Pioneer in hacker detection wins $11 million in new capital


A Columbia company that pioneered a widely used technology for detecting computer hackers has received $11 million in venture capital, its second round of financing during the past year.

Sourcefire Inc. received the latest infusion from a group led by New Enterprise Associates, a major venture firm in Baltimore, which invested about $6 million.

Other investors included Sierra Ventures, Inflection Point Ventures and Core Capital Partners, all of which had earlier stakes in Sourcefire.

Sourcefire sells software based on a technology called Snort that was created by Martin Roesch, the company's founder and chief technology officer. Snort is an open-source code technology, which means its many users can make suggestions on how to improve it via the Internet. Snort developers adopt many of those refinements.

Snort detects abnormal statistical or behavior patterns that indicate possible computer intruders.

Its open-source community of about 1,500 active programmers provides an early-warning system for Snort. For example, within an hour after Snort received the first reports about the Slammer virus several weeks ago, the code was being adapted to sense it.

"Security is one of the areas where it's good if you have hundreds of thousands, if not millions, of eyes looking for problems," said Tom McDonough, president and chief operating officer of Sourcefire.

Just yesterday, Visa and MasterCard reported that 5 million accounts were breached recently, although fraud wasn't yet known to have occurred.

Sourcefire's challenge will be to build a company by charging thousands of dollars for commercial versions of software now available for free. But McDonough said that companies would be willing to pay for the additional technical support and speed for commercial versions of Snort. Snort's popularity also provides an enormous established customer base of more than 40,000 users.

Sourcefire is reporting growth in a market that hasn't been kind to technology startups recently. The company has been adding the equivalent of an employee a week for the past year and now has 60, up from 15 a year ago. It expects to employ 100 by the end of the year, McDonough said.

The company's revenue has also increased tenfold, to $2.5 million last year from $250,000 in 2001. McDonough expects the company to grow to at least $200 million in revenue as global concerns about network security increase.

SourceFire received $7.5 million in venture financing last year, including $550,000 from the state of Maryland's pool of venture capital for promising startups.
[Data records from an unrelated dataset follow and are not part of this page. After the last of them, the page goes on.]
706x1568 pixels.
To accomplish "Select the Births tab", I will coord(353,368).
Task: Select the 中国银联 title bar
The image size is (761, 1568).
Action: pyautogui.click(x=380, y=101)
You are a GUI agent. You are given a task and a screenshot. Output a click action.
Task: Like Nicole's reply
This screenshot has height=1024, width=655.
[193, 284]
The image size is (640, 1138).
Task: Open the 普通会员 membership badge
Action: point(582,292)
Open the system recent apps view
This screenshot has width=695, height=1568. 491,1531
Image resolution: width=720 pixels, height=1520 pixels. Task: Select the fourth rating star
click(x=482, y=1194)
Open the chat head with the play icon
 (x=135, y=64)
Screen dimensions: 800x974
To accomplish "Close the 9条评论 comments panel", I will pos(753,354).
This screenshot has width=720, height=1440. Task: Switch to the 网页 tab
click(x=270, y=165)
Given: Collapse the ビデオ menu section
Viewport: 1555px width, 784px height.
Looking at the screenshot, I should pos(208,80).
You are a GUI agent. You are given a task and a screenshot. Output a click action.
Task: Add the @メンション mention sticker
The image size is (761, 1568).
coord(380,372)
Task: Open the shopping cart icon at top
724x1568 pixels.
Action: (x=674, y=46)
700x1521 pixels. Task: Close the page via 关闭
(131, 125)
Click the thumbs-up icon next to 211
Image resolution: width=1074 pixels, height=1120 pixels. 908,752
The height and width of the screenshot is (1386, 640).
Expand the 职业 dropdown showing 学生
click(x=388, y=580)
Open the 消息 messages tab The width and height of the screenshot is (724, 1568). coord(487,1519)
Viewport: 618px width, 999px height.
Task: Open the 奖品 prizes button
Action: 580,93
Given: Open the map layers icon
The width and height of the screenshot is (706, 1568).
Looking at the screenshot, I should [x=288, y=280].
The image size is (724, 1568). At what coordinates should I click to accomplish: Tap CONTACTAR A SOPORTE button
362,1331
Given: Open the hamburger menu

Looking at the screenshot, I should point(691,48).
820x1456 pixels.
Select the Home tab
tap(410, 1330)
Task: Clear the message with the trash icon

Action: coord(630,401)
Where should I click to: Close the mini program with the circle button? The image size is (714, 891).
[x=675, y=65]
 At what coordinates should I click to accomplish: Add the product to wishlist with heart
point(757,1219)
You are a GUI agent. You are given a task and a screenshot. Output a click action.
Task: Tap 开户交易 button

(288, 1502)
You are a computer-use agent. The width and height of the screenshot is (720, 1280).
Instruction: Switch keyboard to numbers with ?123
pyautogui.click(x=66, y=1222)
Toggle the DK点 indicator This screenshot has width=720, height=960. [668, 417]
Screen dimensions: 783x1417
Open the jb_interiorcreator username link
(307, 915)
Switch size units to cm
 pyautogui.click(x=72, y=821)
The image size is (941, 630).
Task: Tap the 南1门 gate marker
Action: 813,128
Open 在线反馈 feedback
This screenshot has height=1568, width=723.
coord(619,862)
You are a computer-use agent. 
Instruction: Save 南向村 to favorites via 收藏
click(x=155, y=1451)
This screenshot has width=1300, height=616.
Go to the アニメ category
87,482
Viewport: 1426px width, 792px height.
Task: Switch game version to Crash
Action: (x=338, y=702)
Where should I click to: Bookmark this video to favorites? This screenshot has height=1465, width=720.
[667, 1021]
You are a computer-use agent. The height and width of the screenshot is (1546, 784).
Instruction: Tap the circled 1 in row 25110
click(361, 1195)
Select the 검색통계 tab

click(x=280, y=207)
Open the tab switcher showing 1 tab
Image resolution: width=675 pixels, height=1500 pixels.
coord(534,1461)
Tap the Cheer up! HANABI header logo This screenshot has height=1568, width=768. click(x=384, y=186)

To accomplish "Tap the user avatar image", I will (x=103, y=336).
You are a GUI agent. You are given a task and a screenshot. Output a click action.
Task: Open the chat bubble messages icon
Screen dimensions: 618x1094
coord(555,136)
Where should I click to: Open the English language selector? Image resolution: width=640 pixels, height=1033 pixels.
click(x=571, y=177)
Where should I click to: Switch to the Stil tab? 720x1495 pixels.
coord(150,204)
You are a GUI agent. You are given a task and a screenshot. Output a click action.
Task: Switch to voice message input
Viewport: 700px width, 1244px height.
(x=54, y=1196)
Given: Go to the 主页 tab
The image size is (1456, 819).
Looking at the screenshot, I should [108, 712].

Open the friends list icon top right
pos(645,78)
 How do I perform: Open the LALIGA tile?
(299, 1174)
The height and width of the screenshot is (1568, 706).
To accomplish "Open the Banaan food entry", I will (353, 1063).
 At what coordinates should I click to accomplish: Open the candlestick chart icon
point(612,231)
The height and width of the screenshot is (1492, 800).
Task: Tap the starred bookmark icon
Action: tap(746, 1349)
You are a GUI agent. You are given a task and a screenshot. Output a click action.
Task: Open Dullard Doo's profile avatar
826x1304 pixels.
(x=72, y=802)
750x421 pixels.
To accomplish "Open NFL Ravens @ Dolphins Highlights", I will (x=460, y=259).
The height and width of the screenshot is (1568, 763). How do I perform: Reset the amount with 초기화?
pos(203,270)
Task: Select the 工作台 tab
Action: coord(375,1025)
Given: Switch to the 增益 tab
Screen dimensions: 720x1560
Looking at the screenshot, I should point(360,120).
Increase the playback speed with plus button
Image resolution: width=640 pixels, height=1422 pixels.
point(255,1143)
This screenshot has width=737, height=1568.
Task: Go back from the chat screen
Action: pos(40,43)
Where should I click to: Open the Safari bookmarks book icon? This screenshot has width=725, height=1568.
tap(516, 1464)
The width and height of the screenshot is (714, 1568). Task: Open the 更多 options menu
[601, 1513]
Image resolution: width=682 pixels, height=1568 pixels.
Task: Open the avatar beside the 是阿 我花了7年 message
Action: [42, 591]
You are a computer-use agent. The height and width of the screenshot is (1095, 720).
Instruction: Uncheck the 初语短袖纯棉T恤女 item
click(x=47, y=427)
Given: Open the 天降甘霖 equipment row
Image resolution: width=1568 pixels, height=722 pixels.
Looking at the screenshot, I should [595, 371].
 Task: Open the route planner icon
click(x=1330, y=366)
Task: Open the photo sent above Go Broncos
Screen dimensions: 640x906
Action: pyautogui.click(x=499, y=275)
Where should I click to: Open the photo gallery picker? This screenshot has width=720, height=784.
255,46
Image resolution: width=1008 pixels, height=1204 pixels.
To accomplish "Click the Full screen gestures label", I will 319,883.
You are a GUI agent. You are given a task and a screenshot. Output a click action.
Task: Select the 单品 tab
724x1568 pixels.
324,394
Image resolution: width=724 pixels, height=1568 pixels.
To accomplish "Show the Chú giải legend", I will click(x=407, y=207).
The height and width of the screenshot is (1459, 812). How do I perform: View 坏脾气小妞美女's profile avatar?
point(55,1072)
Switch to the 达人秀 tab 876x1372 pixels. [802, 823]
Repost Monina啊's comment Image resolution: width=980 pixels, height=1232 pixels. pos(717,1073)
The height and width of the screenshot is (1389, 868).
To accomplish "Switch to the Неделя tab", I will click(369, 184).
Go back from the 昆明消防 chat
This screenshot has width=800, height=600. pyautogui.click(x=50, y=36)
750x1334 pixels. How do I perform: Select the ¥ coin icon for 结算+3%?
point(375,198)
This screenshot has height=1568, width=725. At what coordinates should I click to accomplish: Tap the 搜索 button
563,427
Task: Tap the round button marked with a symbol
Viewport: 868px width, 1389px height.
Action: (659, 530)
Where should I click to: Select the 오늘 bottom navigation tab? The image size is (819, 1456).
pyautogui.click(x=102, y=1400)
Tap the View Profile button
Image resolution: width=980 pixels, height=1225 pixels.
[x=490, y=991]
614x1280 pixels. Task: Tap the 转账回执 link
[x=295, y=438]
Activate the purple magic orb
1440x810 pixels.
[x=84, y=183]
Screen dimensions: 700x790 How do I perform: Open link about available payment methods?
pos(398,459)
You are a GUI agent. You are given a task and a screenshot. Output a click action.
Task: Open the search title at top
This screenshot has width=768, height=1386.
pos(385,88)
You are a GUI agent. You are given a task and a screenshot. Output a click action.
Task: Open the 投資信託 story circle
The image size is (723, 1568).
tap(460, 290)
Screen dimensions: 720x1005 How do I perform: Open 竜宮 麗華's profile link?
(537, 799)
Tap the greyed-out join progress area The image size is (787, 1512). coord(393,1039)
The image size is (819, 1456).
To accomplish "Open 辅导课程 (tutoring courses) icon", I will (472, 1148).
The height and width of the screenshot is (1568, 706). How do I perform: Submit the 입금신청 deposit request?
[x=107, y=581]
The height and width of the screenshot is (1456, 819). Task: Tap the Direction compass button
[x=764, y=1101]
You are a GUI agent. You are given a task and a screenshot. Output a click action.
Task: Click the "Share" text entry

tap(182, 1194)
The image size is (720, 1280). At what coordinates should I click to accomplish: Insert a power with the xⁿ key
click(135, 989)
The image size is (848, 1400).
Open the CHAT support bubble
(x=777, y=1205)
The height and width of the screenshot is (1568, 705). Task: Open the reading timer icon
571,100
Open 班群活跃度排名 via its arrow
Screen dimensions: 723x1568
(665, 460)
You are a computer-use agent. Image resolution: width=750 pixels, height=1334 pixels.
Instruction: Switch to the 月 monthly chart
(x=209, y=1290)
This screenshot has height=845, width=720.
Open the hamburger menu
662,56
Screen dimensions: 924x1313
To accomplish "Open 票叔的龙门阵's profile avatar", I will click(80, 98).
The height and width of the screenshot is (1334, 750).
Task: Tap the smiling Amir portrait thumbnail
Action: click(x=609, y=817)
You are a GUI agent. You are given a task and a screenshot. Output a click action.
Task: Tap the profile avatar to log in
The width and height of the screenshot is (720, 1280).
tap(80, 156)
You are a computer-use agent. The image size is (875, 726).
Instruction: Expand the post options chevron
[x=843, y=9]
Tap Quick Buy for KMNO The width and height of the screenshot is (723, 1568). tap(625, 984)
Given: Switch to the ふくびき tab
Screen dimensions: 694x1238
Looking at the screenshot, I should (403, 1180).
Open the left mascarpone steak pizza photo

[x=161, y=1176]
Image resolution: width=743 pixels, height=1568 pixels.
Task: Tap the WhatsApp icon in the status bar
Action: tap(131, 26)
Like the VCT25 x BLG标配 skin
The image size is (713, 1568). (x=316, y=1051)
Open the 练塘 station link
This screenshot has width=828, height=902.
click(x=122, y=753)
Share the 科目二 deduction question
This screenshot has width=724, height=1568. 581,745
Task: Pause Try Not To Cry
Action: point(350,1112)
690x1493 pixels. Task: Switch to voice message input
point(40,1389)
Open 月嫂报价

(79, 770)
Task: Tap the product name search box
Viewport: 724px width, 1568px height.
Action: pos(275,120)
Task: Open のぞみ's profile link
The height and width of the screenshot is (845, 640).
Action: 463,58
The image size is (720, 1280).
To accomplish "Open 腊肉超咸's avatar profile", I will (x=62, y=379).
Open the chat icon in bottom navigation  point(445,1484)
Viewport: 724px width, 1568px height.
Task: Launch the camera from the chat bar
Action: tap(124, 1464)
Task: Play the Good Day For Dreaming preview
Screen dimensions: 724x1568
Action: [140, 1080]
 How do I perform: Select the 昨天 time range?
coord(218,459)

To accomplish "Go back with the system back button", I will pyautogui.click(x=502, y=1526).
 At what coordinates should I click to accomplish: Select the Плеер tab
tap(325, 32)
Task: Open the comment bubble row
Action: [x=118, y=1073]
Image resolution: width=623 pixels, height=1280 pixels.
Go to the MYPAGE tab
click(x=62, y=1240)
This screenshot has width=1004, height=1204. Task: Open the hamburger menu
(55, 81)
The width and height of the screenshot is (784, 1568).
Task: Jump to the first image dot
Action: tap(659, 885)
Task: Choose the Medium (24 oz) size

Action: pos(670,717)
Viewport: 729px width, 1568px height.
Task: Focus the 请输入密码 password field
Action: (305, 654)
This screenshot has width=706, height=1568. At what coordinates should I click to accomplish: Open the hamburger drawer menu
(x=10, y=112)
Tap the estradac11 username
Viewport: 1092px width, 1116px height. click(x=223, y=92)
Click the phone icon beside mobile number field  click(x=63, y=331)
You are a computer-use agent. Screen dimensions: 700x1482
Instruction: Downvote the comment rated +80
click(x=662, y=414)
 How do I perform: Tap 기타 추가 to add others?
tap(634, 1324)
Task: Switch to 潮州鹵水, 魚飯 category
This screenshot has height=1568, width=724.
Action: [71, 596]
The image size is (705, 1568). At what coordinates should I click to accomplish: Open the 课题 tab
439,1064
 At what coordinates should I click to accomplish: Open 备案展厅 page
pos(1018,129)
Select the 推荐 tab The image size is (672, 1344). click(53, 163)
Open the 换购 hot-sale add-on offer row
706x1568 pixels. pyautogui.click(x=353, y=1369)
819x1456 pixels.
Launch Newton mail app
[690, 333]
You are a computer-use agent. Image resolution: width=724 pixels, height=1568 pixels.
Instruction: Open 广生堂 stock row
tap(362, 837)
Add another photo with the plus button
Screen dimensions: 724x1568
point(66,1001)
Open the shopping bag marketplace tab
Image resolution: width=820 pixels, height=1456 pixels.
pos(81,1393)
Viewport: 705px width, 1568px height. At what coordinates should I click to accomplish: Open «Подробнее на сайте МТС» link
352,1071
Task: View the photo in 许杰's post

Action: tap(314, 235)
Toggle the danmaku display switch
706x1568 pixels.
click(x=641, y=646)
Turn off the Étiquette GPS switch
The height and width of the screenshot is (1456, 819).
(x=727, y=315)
"This was a very competitive deal, NEA was having to battle off other VCs," said Harry Weller, an NEA partner, referring to other venture capital firms vying for the latest round. "We wouldn't fund anything unless we saw some unusual characteristics. And Marty is like a rock star in security circles. People ask for his autograph at sales meetings."

"They have two real good things for working for them: security's hot and open source is real strong. A lot of businesses, including [those] outside the United States, are not afraid of using open-source software," said John Pescatore, who follows Internet security issues for Gartner Inc., a Stamford, Conn. technology research company.

"But they'll need to move beyond this one product area to succeed as a company," he said of Sourcefire.

Pescatore also questioned whether the company would be an attractive acquisition candidate in the future because it doesn't control the intellectual property of the open-source Snort.